* **SOURCE MATERIAL**
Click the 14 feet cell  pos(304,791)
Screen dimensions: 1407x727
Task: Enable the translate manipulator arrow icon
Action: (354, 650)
* * *
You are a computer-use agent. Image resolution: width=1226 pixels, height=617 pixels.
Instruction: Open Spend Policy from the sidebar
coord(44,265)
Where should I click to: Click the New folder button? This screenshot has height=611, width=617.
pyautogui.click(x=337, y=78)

* **SHORT TASK**
Can you copy out the rows from the line with "You are a computer-use" to the line with "pyautogui.click(x=337, y=78)", keeping every character as it is?

* **RESPONSE TO THE TASK**
You are a computer-use agent. Image resolution: width=1226 pixels, height=617 pixels.
Instruction: Open Spend Policy from the sidebar
coord(44,265)
Where should I click to: Click the New folder button? This screenshot has height=611, width=617.
pyautogui.click(x=337, y=78)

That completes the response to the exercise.